# TASKS TO CARRY OUT
a. Answer these questions using the article on Japanese stocks, one answer per line:
(i) At what level did the Nikkei share average stand after its 0.3 per cent rise?
(ii) What position does Tristan Hanson hold, and at which firm?
(iii) Which group of shares was the top performer among the Tokyo Stock Exchange's 33 industry sub-index, and by how much did it rise?
b. Turn the paragraph of the article on Japanese stocks that begins "Shares of banks edged higher" into a short bulleted list that keeps its main facts.
c. Please carry the article on Japanese stocks forward from its final sentence, the one about real estate company shares.

# EXERCISE TEXT
Start of Block

Japanese stocks soared to hit a 15-year high on Monday, with financial and real estate companies leading the gains, as investors bet on steady improvement in the Japanese economy and increased shareholder returns.

“The market has been experiencing the best earnings estimate revisions of all the major markets. And I expect robust earnings growth to continue for the next 18-24 months,” said Tristan Hanson, head of asset allocation at Ashburton Investments in London.

The Nikkei share average rose 0.3 per cent to 19,309.23, hitting a 15-year intra-day high at one point and extending its gain so far in 2015 to almost 11 per cent, outpacing many other equity markets.

“Rises in bank and other domestic demand-oriented shares symbolises an improved confidence that the economy is getting out of deflation,” said Takashi Hiroki, chief strategist at Monex Securities.

Japan’s domestic demand-oriented shares, such as banks and real estate companies shone on Monday, as the country is seen as one of the biggest beneficiaries of weak oil prices, with the country’s net oil imports at 4.2 per cent – the highest ratio among major developed countries.

Shares of banks edged higher by 1.6 per cent, the top performer among the Tokyo Stock Exchange’s 33 industry sub-index. Mitsubishi UFJ Financial Group shares rose 2.0 per cent and stocks of Sumitomo Mitsui Financial Group climbed 2.3 per cent.

Real estate company shares broke above their November peak to hit the highest level since January 2014.

End of Block

# SUPPLIED ENTRIES
Start of Block

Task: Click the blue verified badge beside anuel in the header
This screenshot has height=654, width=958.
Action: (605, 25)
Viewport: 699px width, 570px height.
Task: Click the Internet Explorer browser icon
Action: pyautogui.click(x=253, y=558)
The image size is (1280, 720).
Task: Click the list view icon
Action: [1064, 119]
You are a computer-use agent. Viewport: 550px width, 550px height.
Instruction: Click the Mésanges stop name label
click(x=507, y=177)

End of Block
Start of Block

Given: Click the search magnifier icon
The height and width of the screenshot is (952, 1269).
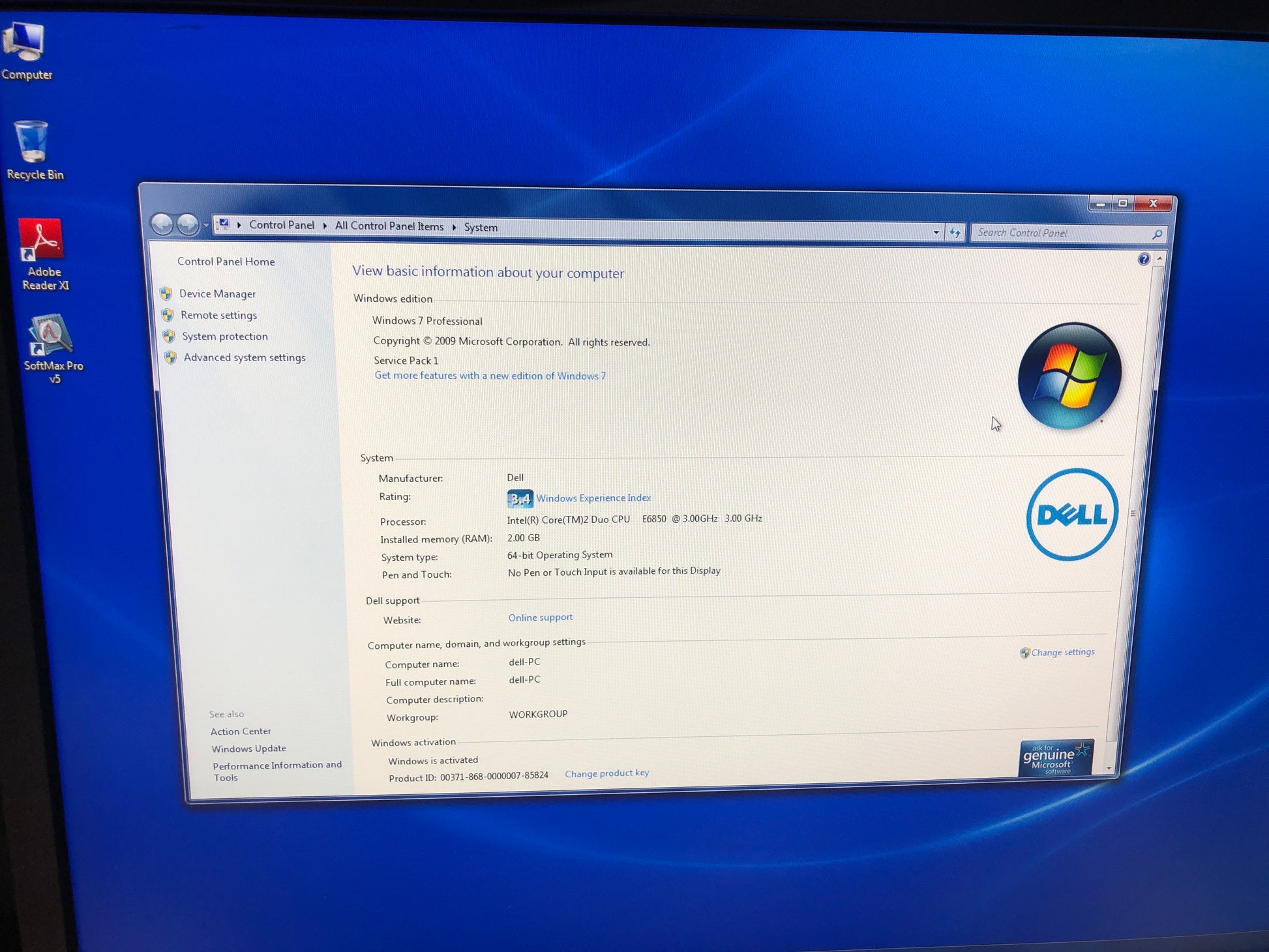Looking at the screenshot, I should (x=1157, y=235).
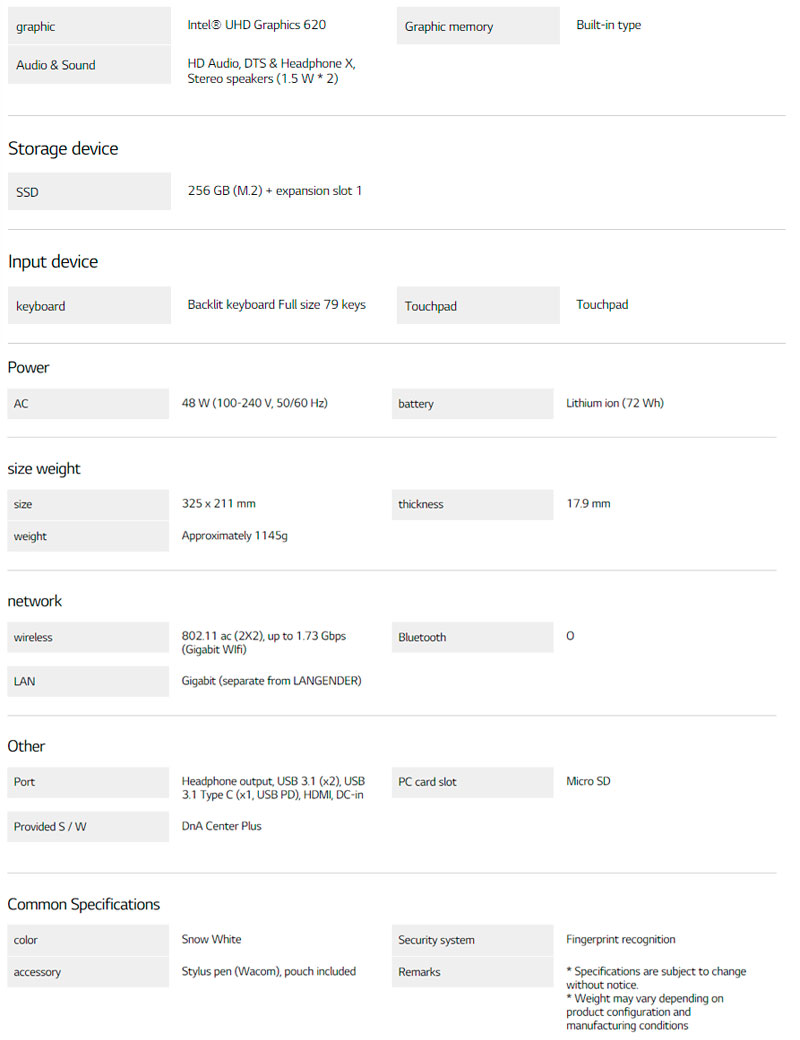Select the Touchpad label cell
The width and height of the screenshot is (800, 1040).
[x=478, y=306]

End of Block

# RESPONSE LIST
a.
(i) 19,309.23
(ii) Head of asset allocation at Ashburton Investments in London
(iii) Bank shares, up 1.6 per cent

b.
- Bank shares rose 1.6 per cent, the best result among the Tokyo Stock Exchange's 33 industry sub-index.
- Mitsubishi UFJ Financial Group shares gained 2.0 per cent.
- Sumitomo Mitsui Financial Group shares climbed 2.3 per cent.

c.
Mitsubishi Estate gained 1.4 per cent while Mitsui Fudosan rose 1.2 per cent.

Investors are also becoming more optimistic on higher shareholder returns after industrial robot maker Fanuc, long known for its limited engagement with shareholders, said last week it is considering dividend hikes and more dialogues with investors.

Fanuc added 0.6 per cent to hit a fresh record high, after its massive 13.2 per cent gain on Friday.

The improved mood has also been underpinned by expectations that Japanese public investors, such as the US $ 1.1-trillion Government Pension Investment Fund and Japan Post, will keep increasing stock investment under the auspices of Japanese Prime Minister Shinzo Abe.

Japanese officials said on Saturday that the government plans to name the currency head of the GPIF, Takahiro Mitani, to another term as the fund’s chairman.

The broader Topix rose 0.2 per cent while the JPX-Nikkei Index 400 also advanced 0.2 per cent.

Investors took profits in other recent gainers such as drugmakers, with pharmaceutical companies down 0.9.